What is a difficulty in making a vaccine for HIV?

Answer 27

The mutation rate, the RT of HIV is very error prone.

Question 28

Microbicides?

Answer 28

This is the inhibition of co-receptor CCR5. CCR5 normally responds to beta chemokines. PSC-RANTES is a modified version of RANTES, which recognises CCR5, and it BLOCKS ccr5! WORKDS.

Question 29

What availability do we have of looking at gp120?

Answer 29

NO CD4 free HIV gp120 is available even now.

Question 30

Describe the CD4-gp120 interaction

Answer 30

Mainly through the MAIN CHAIN of gp120, suggests that even with high mutation it will still recognise CD4. There are large conformational changes in gp120 on CD4 binding to facilitate V3+coreceptor binding.

Question 31

What is IgG b12?

Answer 31

An antibody to CD4 site.
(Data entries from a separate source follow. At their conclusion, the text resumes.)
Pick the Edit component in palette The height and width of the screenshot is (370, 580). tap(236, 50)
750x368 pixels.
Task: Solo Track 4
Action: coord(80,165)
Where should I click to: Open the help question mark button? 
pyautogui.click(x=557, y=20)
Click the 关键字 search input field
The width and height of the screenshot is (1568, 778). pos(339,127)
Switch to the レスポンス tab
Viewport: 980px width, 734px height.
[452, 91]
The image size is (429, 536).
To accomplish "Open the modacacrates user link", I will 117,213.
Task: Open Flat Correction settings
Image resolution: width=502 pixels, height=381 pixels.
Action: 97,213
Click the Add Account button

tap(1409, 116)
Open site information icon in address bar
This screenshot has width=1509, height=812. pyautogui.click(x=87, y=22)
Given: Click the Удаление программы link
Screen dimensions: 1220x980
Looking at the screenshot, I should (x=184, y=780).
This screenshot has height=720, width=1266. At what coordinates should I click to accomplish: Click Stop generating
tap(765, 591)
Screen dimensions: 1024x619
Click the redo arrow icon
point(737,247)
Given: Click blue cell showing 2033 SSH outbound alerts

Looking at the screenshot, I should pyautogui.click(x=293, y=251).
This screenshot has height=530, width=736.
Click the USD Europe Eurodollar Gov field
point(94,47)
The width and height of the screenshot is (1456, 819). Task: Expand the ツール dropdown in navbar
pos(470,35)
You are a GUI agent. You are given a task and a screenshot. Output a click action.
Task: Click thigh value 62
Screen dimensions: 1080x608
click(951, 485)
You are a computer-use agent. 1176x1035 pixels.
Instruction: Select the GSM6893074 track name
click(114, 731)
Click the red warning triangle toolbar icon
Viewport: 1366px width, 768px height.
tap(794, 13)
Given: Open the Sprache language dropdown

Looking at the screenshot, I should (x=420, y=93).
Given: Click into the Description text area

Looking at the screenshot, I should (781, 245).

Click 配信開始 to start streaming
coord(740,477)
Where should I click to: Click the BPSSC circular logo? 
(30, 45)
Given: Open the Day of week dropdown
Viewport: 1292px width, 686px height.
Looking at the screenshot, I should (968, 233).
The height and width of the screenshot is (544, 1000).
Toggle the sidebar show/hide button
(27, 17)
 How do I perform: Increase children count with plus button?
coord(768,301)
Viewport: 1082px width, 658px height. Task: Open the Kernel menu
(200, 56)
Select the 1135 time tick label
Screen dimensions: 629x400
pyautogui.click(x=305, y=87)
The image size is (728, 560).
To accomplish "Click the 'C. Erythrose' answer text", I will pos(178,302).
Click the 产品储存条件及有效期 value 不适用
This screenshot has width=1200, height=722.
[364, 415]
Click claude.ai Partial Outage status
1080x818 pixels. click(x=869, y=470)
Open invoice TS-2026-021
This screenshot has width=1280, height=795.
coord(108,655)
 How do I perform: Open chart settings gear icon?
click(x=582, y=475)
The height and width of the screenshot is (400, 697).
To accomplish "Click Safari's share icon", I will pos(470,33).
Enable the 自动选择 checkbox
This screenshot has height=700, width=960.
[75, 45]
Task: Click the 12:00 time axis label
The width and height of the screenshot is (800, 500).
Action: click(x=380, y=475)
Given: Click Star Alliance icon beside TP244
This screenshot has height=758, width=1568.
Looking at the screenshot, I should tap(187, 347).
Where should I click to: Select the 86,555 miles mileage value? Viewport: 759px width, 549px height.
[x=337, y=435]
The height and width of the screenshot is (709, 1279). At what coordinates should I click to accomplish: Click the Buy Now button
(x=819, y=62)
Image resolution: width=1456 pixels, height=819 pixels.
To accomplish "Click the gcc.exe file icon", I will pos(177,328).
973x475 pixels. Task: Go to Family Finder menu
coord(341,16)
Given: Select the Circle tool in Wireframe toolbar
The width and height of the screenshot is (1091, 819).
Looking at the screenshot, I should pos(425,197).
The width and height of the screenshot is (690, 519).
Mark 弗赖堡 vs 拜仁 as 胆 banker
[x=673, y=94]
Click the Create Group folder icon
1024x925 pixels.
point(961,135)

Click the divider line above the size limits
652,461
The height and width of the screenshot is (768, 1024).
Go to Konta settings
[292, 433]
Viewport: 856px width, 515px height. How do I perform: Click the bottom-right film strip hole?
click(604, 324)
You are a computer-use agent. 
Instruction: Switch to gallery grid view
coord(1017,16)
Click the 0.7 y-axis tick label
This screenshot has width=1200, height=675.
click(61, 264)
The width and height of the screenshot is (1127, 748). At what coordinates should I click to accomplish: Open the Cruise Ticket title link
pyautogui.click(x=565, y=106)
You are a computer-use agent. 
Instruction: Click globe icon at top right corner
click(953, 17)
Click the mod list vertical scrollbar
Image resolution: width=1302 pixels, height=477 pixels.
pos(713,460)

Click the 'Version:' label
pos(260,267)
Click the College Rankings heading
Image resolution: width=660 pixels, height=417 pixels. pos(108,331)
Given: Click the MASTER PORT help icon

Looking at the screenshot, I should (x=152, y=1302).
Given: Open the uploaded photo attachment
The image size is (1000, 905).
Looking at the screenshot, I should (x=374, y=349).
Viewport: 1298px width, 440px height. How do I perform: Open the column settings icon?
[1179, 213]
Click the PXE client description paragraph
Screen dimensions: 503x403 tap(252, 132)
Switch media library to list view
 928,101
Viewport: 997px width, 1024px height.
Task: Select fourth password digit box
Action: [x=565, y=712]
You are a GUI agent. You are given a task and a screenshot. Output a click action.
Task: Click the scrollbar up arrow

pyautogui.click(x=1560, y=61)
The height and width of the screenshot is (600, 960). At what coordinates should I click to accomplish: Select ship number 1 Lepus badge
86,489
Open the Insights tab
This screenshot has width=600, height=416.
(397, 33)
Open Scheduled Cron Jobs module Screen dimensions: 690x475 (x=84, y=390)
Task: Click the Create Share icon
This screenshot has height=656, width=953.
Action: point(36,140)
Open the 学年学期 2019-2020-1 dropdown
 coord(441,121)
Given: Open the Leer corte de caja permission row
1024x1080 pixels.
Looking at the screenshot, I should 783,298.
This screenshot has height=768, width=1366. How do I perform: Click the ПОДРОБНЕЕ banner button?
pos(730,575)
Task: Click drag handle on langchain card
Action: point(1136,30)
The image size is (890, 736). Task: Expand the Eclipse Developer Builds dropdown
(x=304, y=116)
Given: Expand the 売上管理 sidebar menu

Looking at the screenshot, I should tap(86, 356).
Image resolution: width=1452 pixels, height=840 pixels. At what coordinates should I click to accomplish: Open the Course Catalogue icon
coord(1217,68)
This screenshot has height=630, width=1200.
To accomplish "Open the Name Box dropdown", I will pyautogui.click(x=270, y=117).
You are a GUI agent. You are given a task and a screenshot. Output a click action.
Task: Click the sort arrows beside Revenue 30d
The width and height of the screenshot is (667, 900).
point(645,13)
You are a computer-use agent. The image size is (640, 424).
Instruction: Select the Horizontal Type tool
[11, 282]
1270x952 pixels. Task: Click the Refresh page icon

It has a Trp100 that protrudes, allowing it to reach into the recessed CD4 binding site!

Question 32

More binding shenanigans:

Answer 32

gp41 interacts with gp120 and C termini to generate a functional oligomer. V1/V2 partially occludes CD4 binding site. After CD4 binding, there is a conformational change with the formation of Phe43 cavity. Chemokine receptor binds to bridging sheet and V3 loop - causing an orientational shift of core gp120 relative to the oligomer - triggers further changes, leading to the fusion of viral and target membranes.

Question 33

What is Phe43?

Answer 33

It is involved in the binding shit of gp120/CD4, it becmes a cavity after CD4 binding.

Question 34

Is the conformation change in gp120 required to reveal the CD4 binding site?

Answer 34

NO, the change locks CD4 into place.